Times are changing. We no longer need the Microsoft Encarta in order to do some research, homework or play trivial pursuit. We no longer need to plan events well in advance or lose touch with friends and family overseas. We no longer have to wait for the newspaper to be delivered…
Information is now instantly accessible via the Internet and thanks to the 2.5 billion web enabled cell phones in the world, we’re constantly being fed information or updates that are relevant to us.
“Technology has created an inescapable level of connectivity and exposure. Consumers need time off, some privacy, and to reconnect with the REAL world.” – Mintel
Approximately 25% of holidaymakers accessed the Internet using portable web enabled devices in the last 12 months.

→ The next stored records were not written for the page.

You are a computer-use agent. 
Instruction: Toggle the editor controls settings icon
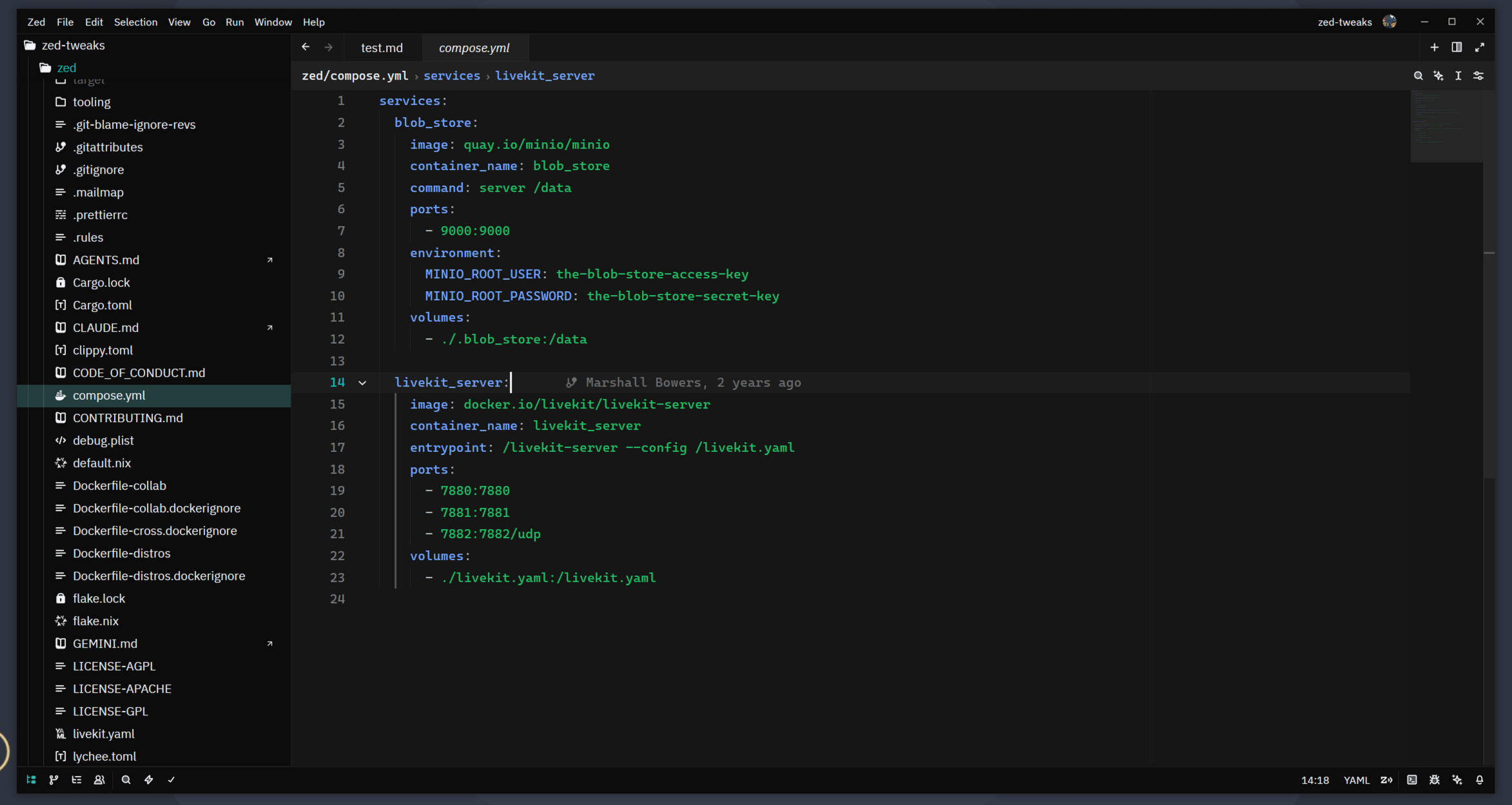point(1478,76)
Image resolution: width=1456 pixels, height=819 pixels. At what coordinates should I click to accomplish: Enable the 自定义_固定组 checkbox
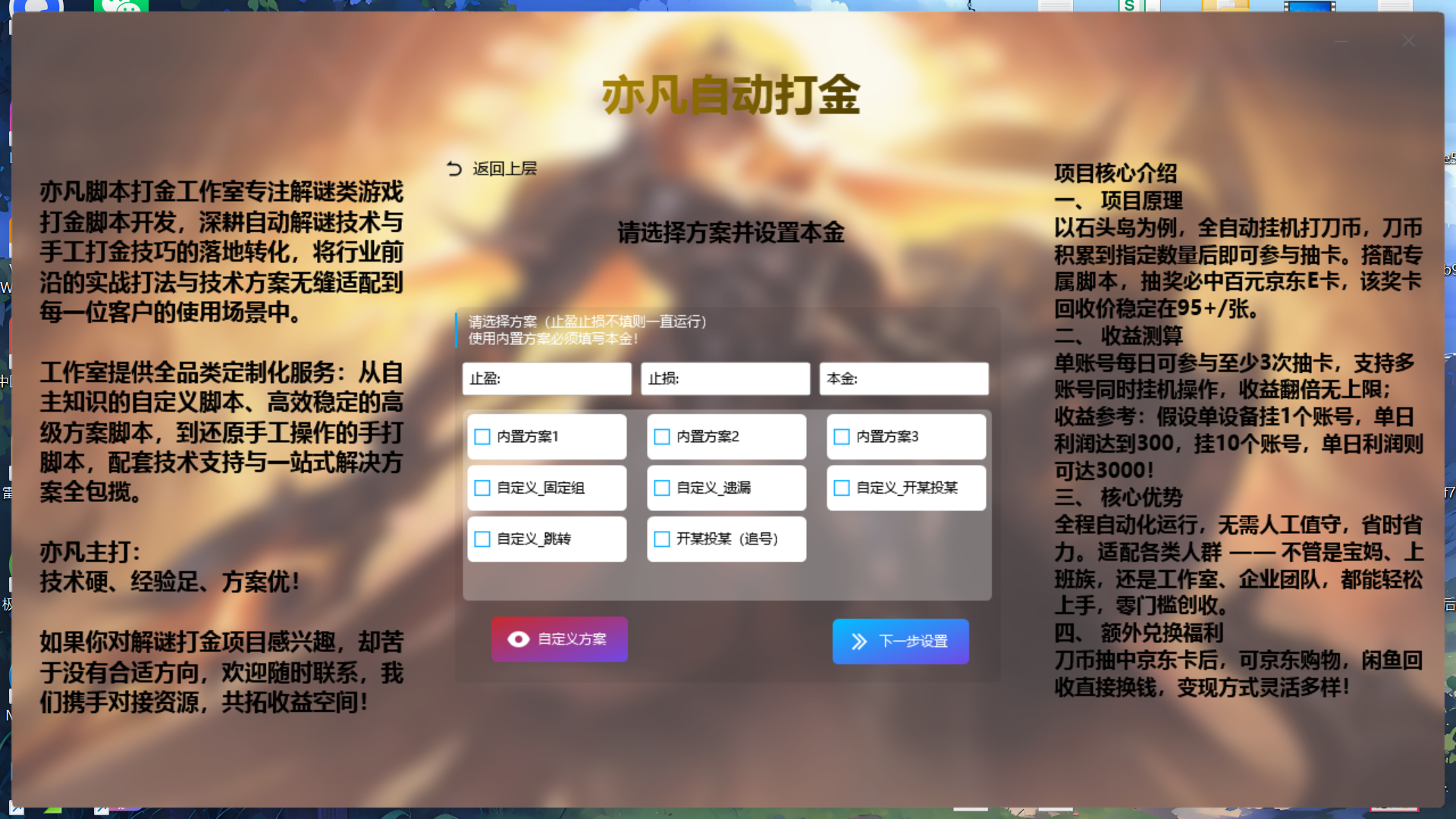482,488
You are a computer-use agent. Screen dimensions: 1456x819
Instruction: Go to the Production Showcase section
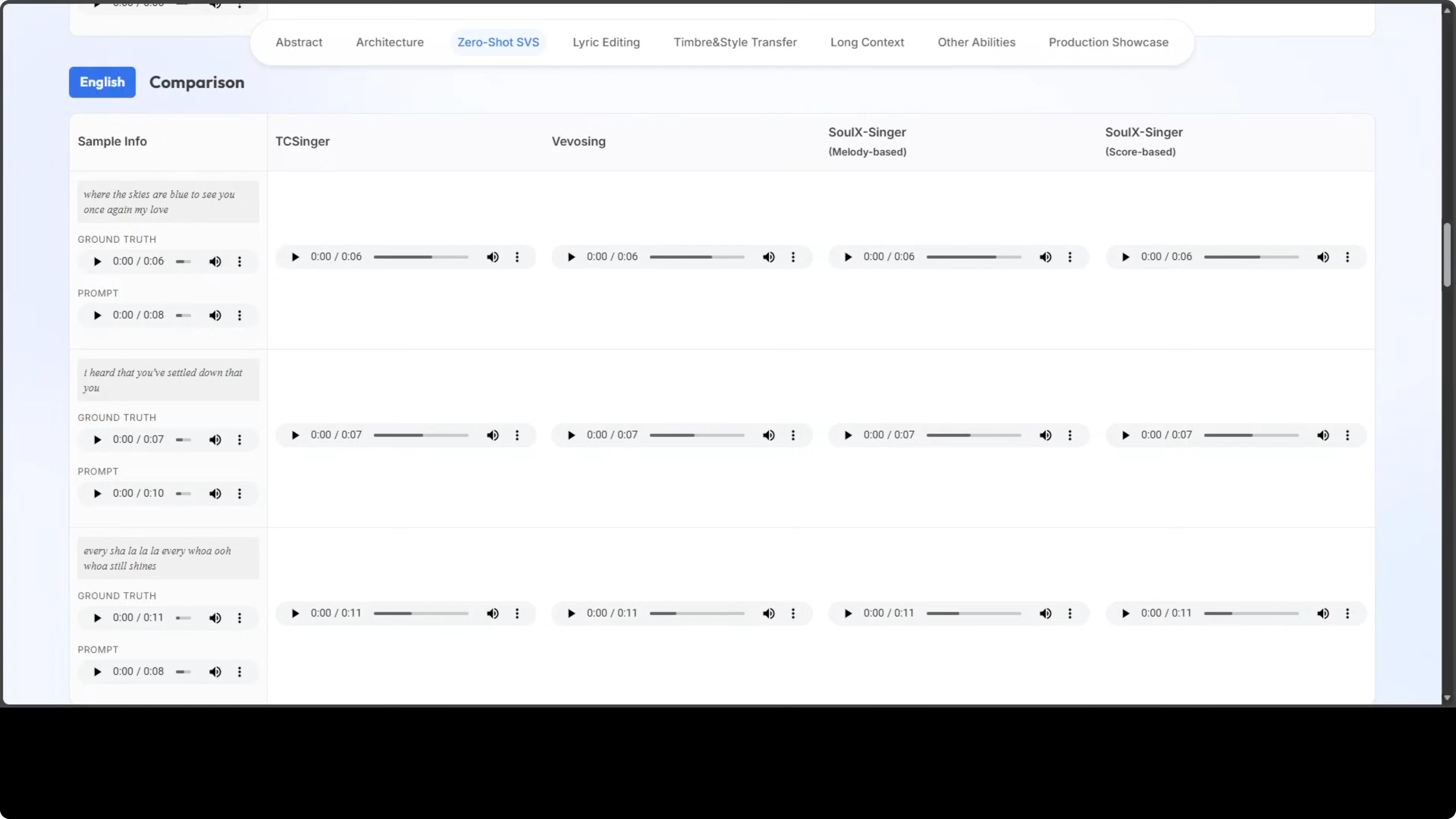1108,42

What happened to the days of just sending a postcard, or sharing the holiday with those that were there? I see Facebook, Twitter and sometimes even LinkedIn updates from friends and family whilst they’re holidaying, and have received emails from bosses that are supposed to be taking well deserved breaks.
With this in mind, could technology soon come with its very own mental health warning?
Have we developed an addiction to communications? With 52% of adults admitting to using their smartphones whilst socialising with friends and 22% admitting to using or answering it whilst ‘busy’ in their bathroom… it would definitely appear so!
The issue is evident, and we’re now seeing some bars and hotels advertising the fact they don’t have WiFi, and that they have a real life social environment. According to Mintel, consumers are recognizing they need to take a break from the digital and reconnect with the visceral. That’s good news for the leisure industry, as everything from sports centers to theme parks to golf courses to bookstores can play up the way they reconnect us with the real world.
Whilst that’s quite exciting, it’s important to point out that people aren’t rejecting technology, they’re simply trying to prevent it from taking over their lives.